アキノ前政権で大きな問題となっていた南シナ海を巡る中国との争いは、いったん棚上げしていますが、引き続き大きな未解決問題として残っています。

鈍化する経済成長

経済でも思惑が外れていると言っていいでしょう。

2018年の経済成長率は6.2%でした。

invstem.com

当初、2018年以降の成長率を年7~8%とする目標を掲げていました。

更に2019年1~3月は5.6%と4年ぶりの6%割れとなってしまいました。

今後インフラ支出を増やして消費を刺激していく方針ですが、どうなるか分かりません。

対テロ対策

過激派組織「イスラム国」(IS)に忠誠を誓うグループがテロを仕掛けたりと、テロに対する恐怖がなかなか消えません。
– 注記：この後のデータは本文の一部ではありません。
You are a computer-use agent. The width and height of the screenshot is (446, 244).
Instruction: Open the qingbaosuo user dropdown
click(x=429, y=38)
安心して経済活動が出来ないとなると、回り回って目標とする経済成長と国民の生活向上も叶いません。麻薬問題で超法規的措置を採ってきたドゥテルテ大統領がどうやってこの問題を沈静化していくか注目されます。

2019年6月

外資系企業への優遇措置を取りやめか

フィリピンで輸出企業の誘致を担う経済区庁のプラザ長官の交代説が浮上しています。

外資企業に対する税優遇の撤廃を目指す政府にとって、制度維持を求める同氏は目障りな存在であり、外資系企業は状況を注視しています。

これまでの税優遇の内容 最大6年間30%の法人税免除、その後も5%の低税率が適用
改正案 外資向け優遇を撤廃し、法人税を25%に

もちろん、税優遇を当て込んで進出した外資は反発しています。

この動きは2018年からありましたが、外資系企業と足並みをそろえて制度維持を求めてきたのがプラザ氏だったのです。
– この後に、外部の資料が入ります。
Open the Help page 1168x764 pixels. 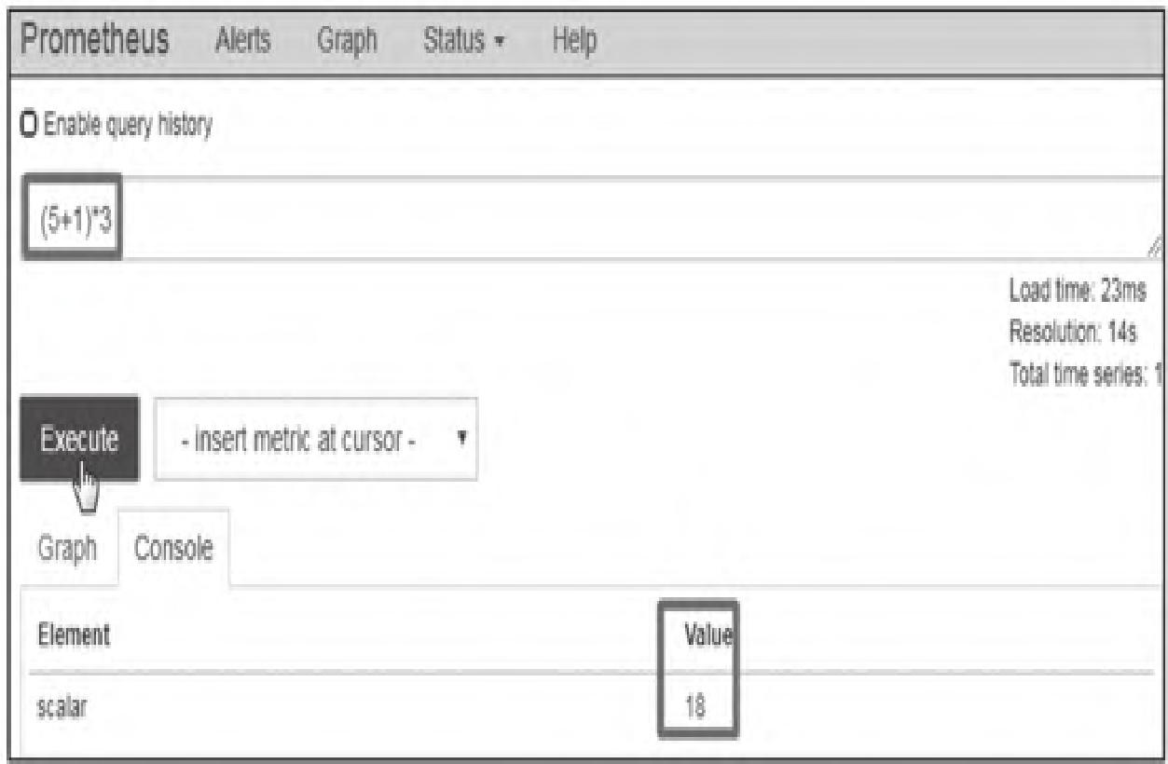click(x=574, y=40)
プラザ氏は優遇撤廃の影響の大きさを理解している為、ドゥテルテ大統領とも対立してきました。

今回、5月の中間選挙で勝利し、政権は議会への影響力を高めました。つまり、ある意味ドゥテルテ大統領の思い通りにできるようになったのです。

こうして、抵抗勢力と見るプラザ氏を交代させる可能性が高まっているのです。

しかし、制度が撤廃されれば、製造・輸出拠点としてのフィリピンの魅力は薄れるでしょう。

2018年2月

2018年1月に税制改革を断行しインフラ投資を拡大

ドゥテルテ大統領は2018年1月に20年ぶりの税制改革を断行しています。

これによって物品増税が達成され、新たに手にした財源を、遅れていたインフラ整備に投じたのです。

その際の合言葉は「ビルド・ビルド・ビルド(造れ、造れ、造れ)」。

鉄道や空港、道路などの整備に総額8兆ペソ(約17兆円)を投じる計画を作りました。

もちろん、実行力も伴っていて、首都マニラでは2019年2月、構想40余年にしてついに同国初の地下鉄が着工となりました。

積極的な投資で財政赤字に転落

上記のインフラ整備にはODAなど借金もどんどん投じていきます。

もちろん、これは国家財政に担を強いるもので、アキノ前政権後期の2013~15年にようやく黒字化した財政は、ドゥテルテ政権になって再び赤字に転落してしまいました。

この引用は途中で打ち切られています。